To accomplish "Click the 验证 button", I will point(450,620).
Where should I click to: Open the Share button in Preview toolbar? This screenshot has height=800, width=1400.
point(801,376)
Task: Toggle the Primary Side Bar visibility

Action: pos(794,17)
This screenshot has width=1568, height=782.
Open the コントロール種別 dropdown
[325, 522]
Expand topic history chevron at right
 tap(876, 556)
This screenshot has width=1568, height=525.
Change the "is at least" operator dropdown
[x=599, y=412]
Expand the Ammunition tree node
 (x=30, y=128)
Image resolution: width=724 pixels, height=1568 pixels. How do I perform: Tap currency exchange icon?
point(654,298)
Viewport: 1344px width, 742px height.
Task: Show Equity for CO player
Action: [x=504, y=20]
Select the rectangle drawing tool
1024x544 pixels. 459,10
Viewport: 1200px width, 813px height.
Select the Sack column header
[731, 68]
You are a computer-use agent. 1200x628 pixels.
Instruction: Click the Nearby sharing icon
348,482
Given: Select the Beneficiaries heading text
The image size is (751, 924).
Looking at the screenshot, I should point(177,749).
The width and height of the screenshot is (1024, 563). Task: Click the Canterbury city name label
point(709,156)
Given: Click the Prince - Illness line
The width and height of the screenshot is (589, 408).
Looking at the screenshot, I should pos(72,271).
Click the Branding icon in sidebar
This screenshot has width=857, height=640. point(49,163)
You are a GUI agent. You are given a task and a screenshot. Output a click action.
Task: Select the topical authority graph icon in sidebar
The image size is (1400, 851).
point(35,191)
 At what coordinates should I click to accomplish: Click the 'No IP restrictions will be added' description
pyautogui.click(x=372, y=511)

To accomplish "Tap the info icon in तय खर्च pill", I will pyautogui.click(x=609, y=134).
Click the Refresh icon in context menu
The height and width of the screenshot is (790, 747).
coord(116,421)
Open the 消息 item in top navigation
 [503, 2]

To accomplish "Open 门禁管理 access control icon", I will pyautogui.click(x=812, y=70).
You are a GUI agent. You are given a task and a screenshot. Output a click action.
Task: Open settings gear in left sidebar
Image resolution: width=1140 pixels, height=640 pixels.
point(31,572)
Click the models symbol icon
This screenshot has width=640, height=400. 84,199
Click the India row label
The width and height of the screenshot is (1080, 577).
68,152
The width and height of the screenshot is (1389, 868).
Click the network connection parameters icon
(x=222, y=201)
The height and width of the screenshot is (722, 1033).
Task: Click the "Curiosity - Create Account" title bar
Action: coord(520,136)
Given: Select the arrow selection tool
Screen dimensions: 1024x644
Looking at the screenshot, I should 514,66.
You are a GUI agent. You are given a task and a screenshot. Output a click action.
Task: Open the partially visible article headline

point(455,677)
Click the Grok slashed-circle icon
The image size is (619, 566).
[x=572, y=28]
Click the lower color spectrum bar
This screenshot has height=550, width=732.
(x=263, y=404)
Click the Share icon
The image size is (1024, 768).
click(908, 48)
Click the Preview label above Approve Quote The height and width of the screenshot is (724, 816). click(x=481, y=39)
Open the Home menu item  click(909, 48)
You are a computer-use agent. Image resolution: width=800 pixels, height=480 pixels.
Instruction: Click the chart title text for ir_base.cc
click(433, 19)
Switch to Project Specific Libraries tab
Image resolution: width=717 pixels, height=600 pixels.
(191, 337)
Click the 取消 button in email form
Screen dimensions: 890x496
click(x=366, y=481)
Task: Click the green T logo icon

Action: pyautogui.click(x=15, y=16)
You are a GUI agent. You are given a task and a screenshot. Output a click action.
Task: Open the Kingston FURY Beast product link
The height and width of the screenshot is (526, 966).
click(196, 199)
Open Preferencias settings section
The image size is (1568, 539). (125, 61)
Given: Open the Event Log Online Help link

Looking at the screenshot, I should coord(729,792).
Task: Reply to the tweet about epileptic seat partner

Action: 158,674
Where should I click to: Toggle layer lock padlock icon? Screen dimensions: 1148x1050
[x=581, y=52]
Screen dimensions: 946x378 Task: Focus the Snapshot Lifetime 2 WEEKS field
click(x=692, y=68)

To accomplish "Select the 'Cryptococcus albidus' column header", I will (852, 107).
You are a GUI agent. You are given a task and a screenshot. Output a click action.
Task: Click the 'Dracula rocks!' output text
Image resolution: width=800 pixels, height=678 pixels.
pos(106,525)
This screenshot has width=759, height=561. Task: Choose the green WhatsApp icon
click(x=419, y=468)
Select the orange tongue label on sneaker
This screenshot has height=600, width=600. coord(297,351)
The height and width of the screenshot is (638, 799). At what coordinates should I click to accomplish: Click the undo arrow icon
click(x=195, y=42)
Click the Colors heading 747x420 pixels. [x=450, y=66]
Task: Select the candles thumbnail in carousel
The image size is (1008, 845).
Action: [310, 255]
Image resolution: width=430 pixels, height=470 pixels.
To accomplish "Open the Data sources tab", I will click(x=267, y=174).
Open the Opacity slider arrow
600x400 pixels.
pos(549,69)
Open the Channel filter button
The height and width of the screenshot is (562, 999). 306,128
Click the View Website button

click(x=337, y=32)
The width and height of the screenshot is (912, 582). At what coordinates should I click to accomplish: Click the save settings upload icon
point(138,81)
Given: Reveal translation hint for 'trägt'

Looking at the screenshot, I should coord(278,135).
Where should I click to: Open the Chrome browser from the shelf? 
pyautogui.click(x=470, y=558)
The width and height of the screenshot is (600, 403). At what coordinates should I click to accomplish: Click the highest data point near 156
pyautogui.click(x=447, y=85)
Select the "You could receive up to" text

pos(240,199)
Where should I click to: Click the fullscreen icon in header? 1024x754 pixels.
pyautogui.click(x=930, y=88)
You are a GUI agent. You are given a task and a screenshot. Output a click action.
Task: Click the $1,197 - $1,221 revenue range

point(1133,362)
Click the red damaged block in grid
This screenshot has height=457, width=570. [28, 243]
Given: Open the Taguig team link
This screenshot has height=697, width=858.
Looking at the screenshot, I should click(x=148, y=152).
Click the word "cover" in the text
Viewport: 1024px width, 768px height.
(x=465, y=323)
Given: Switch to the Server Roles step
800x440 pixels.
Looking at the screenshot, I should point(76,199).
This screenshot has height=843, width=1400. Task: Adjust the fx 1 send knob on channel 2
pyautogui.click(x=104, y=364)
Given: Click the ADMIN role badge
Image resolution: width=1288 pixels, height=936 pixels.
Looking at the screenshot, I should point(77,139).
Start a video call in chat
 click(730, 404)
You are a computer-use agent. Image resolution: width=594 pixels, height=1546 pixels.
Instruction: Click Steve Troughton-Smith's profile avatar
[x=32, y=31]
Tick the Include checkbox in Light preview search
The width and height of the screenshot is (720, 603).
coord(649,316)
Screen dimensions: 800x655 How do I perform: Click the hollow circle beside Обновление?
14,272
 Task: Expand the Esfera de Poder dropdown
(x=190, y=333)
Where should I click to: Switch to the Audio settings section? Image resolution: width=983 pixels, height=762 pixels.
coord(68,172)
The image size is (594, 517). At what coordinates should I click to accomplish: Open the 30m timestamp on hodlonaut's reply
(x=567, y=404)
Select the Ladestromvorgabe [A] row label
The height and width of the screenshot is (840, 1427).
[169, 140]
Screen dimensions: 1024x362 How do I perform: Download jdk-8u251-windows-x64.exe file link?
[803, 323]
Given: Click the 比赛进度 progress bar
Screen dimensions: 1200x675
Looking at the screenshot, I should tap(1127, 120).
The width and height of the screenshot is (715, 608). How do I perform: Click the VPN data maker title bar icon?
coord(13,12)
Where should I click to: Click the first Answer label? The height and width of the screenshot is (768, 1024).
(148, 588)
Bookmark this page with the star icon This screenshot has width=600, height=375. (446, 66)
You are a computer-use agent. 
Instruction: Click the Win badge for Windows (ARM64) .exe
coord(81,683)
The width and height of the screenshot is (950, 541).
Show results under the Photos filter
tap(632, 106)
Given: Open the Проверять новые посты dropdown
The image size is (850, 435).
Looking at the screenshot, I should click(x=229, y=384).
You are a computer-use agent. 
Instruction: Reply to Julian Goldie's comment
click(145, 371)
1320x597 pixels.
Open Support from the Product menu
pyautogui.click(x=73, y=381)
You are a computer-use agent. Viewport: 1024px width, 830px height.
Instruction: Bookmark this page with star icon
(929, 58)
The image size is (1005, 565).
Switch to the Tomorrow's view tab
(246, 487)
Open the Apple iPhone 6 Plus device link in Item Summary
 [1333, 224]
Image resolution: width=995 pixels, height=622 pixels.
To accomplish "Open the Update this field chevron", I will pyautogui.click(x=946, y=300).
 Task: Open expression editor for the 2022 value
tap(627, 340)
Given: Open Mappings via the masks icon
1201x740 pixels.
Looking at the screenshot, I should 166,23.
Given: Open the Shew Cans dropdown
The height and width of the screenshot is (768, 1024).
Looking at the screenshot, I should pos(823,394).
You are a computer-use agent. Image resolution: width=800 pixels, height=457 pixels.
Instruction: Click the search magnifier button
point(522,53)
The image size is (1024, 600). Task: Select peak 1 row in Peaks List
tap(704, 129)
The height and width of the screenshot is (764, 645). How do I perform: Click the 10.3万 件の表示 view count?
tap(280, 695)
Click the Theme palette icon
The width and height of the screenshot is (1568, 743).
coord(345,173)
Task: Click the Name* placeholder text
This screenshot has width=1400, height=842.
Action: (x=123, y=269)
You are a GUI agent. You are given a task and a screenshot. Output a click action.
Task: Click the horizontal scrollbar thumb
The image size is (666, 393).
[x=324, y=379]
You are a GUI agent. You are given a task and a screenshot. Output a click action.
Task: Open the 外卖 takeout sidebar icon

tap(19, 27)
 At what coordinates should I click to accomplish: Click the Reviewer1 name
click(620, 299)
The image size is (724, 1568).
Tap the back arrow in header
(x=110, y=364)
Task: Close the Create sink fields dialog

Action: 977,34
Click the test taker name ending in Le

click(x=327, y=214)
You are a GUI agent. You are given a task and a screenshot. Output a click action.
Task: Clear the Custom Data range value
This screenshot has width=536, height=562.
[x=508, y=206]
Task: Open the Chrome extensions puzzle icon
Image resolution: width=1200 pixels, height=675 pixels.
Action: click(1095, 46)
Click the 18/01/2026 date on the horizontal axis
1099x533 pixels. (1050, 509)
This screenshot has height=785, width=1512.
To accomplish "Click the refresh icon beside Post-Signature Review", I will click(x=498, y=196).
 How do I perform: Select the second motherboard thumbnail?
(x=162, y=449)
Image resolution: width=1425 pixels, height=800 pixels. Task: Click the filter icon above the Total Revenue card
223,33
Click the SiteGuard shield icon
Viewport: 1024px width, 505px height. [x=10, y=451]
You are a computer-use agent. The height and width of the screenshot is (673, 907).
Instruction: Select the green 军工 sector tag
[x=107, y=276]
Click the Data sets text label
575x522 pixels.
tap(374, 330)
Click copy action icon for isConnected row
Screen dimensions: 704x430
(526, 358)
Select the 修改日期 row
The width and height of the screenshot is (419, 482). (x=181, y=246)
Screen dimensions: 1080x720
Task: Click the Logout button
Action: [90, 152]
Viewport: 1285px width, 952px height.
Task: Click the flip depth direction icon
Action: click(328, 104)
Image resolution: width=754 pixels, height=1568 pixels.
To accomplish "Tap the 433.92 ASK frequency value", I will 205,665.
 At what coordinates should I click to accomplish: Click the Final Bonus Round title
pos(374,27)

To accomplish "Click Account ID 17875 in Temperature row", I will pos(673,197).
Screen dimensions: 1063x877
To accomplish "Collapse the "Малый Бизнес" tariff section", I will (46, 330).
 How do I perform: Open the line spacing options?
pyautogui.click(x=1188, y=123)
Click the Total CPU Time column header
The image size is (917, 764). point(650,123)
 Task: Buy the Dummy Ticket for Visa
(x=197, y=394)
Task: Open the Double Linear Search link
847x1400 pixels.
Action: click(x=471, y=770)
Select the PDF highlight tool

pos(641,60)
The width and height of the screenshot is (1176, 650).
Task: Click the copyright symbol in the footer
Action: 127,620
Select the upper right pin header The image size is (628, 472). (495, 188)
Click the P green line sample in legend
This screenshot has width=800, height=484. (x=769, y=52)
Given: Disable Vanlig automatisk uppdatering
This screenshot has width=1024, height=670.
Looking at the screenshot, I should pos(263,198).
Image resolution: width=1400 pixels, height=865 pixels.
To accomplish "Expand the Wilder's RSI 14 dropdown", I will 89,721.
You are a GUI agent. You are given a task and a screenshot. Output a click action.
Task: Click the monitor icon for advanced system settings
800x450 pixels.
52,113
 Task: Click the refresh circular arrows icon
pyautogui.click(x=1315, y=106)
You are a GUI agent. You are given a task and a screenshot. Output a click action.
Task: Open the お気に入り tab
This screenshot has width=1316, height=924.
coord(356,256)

--------

The reply should consist solely of the lines above from the one that has "800x440 pixels." through the one that has "Given: Click the ADMIN role badge", reproduced exactly.

RESPONSE TO THE EXERCISE:
800x440 pixels.
Looking at the screenshot, I should point(76,199).
This screenshot has height=843, width=1400. Task: Adjust the fx 1 send knob on channel 2
pyautogui.click(x=104, y=364)
Given: Click the ADMIN role badge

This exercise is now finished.